Backstory is one of the trickier elements of writing. We have to take our readers back in time to let them know some of the past, but how do we do it without interrupting the flow of the story? Jerry Jenkins is here today to discuss one of the more organic methods for including character backstory without grinding the action to a halt.
What are we to do now that the flashback has fallen into disfavor with today’s readers? Apparently they no longer have the patience for a sudden stop in the story so we can show how our character got where she is today.
Used to be you could invent something to remind her of her childhood or her relationship with her father or the first time she fell in love. Then you’d have her daydream or zone out and remember everything about some poignant incident from years past.

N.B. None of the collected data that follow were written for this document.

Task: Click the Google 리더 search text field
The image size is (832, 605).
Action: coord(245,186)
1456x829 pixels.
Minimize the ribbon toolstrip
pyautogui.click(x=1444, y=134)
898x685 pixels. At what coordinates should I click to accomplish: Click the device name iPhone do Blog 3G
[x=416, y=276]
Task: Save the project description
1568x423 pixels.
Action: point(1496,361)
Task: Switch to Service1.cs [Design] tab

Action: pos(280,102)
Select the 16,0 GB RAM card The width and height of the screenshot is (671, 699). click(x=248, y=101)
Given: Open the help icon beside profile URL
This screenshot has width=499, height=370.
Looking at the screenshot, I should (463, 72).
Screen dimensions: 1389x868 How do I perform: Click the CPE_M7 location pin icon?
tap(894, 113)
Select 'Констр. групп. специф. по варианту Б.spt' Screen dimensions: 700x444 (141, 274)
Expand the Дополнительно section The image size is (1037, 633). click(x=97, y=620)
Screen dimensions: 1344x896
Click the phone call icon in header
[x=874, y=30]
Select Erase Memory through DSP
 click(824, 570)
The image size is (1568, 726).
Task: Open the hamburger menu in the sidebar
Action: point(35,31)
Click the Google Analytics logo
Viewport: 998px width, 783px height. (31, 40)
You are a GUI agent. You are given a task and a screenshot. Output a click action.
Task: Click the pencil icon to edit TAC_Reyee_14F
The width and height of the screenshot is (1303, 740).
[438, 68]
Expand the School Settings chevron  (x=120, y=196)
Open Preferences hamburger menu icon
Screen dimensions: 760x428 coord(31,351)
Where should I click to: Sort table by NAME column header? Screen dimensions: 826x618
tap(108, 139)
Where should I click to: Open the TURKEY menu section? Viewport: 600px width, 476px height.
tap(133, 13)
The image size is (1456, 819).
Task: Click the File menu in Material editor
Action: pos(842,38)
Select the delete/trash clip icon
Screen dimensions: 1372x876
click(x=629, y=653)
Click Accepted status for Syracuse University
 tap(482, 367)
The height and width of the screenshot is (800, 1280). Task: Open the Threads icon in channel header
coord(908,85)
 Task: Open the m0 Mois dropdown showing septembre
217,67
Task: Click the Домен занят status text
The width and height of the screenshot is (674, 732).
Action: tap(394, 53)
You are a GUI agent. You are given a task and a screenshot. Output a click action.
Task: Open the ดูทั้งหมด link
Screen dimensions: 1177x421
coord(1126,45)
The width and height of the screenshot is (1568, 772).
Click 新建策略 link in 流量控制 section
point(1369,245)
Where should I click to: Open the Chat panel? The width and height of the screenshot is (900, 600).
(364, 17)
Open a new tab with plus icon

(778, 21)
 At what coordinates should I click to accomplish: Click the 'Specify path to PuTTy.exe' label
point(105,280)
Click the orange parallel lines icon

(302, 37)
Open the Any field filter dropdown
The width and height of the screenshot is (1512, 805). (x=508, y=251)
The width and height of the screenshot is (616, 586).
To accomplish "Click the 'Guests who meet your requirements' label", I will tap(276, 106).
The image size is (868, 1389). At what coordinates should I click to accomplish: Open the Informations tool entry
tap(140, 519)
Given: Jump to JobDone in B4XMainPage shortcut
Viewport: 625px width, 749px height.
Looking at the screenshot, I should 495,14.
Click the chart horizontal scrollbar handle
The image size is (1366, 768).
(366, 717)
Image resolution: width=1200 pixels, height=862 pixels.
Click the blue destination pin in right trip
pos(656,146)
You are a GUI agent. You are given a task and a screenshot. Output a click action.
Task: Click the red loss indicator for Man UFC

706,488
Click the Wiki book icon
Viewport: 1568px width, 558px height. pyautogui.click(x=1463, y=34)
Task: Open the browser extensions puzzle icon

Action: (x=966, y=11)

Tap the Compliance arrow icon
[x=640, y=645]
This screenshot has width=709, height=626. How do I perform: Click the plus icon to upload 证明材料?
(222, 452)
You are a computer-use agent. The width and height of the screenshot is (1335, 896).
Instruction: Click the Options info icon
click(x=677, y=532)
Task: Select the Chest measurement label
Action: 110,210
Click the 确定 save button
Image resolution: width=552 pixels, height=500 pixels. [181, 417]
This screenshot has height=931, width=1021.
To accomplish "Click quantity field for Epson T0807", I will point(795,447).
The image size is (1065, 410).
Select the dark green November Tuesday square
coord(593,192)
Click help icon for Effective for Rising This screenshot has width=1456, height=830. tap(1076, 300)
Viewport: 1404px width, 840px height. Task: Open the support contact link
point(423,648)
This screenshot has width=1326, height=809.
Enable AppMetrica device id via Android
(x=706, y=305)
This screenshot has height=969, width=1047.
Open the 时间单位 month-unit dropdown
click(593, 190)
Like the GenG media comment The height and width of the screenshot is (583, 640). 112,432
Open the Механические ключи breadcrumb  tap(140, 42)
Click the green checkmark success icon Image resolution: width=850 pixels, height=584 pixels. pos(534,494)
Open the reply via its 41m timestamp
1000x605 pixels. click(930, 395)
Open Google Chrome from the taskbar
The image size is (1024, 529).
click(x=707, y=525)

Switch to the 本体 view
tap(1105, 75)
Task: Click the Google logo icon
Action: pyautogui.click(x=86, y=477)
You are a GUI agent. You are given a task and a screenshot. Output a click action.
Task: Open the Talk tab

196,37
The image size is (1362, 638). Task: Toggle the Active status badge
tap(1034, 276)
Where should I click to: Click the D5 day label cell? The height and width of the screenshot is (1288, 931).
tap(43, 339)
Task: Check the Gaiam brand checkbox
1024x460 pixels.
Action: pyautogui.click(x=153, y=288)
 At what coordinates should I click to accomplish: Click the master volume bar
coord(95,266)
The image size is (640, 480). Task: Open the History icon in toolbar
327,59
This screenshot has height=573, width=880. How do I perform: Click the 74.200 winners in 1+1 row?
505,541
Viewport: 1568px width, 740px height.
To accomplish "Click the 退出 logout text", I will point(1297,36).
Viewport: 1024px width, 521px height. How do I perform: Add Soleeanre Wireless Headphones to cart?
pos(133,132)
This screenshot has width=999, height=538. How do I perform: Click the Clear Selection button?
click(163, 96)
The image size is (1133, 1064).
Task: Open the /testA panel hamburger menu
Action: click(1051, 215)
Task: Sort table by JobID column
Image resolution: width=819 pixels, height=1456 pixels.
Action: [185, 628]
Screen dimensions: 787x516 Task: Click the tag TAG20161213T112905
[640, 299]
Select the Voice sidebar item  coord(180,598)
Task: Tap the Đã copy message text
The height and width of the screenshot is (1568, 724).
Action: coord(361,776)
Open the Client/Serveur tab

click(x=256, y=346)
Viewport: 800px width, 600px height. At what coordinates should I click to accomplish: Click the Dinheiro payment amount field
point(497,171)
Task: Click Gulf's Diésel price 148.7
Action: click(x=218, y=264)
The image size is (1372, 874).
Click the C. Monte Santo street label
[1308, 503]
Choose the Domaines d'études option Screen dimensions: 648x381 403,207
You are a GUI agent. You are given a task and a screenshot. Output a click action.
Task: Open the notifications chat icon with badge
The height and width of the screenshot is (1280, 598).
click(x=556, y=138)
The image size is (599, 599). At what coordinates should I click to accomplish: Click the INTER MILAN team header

Well, I agree that got to be a clichè—always followed by someone somehow jarring her back to the present.
Regardless, we’re writing for people who get most of their information from screens, so what do we do?
Tell Your Story in Order
Gone is the luxury of taking the character (and the reader) back and rendering the old incident the way it happened. Readers want to read chronologically, and they don’t like the story put on hold to accommodate a flashback.
But we can’t ignore the past without throwing character motivation out with the bathwater. Our characters are who they are and do what they do because of who they once were and what happened to them then.
So what’s the solution?
Good news! You can include your character’s backstory without interrupting the flow of your story.
Backstory is the new solution, and I have to admit it’s better. It doesn’t slow the story, doesn’t force us to artificially create for our heroes a block of time during which they relive some powerful past experience.
What is Backstory?
Don’t mistake it for an abbreviated form of flashback. In its simplest form, backstory is everything that’s happened to your character before your novel opens. In essence you’re writing backstory when you identify a middle-aged man as “General so-and-so,” or a young woman as “Dr. so-and-so.”
Such people weren’t born with those titles and the roles they imply, so immediately readers realize these characters have pasts—and they can even imagine what they were like.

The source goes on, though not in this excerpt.